Exercise description ::
Every line below from the one containing "425x327 pixels. At" through the one containing "Click the Huisartsenzorg" must be transcribed exactly. Omit all lines outside that stretch.

Data for analysis ::
.....

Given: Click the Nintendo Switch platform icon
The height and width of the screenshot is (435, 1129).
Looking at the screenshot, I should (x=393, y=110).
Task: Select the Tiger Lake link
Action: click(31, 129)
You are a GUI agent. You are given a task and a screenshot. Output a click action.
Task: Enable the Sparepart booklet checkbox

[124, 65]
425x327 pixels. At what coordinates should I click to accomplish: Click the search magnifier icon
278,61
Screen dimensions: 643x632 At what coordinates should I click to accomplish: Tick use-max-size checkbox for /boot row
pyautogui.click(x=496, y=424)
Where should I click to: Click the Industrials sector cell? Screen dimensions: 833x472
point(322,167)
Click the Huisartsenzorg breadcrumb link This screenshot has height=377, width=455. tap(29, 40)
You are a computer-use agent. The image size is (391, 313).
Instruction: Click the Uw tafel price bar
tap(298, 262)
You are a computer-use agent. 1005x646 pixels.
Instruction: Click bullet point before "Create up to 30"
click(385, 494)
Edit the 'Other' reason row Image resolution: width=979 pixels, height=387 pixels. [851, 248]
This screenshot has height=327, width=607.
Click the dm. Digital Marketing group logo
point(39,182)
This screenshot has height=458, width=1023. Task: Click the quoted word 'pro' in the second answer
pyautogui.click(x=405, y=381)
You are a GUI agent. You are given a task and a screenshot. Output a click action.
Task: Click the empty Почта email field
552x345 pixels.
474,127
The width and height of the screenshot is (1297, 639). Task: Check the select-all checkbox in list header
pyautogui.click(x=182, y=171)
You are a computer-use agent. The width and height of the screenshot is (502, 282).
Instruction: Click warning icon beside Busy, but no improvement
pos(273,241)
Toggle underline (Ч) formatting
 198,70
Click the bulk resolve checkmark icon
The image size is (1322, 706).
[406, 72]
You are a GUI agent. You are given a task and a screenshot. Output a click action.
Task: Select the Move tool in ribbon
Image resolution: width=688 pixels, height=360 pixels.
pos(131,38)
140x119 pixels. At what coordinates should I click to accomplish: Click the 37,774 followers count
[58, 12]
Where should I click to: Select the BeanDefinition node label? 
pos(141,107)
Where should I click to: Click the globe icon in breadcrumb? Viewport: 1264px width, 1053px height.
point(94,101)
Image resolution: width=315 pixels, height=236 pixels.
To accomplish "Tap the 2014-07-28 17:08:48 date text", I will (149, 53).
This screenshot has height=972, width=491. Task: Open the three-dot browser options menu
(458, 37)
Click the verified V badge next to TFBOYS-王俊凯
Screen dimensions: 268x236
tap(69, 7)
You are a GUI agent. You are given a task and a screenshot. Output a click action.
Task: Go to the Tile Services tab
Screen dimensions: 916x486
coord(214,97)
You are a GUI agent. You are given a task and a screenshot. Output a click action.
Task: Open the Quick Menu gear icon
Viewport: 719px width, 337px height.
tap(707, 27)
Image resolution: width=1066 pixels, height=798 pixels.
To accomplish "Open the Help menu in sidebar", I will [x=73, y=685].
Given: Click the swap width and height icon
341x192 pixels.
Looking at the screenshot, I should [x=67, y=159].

.....

Solution for this task ::
425x327 pixels. At what coordinates should I click to accomplish: Click the search magnifier icon
278,61
Screen dimensions: 643x632 At what coordinates should I click to accomplish: Tick use-max-size checkbox for /boot row
pyautogui.click(x=496, y=424)
Where should I click to: Click the Industrials sector cell? Screen dimensions: 833x472
point(322,167)
Click the Huisartsenzorg breadcrumb link This screenshot has height=377, width=455. tap(29, 40)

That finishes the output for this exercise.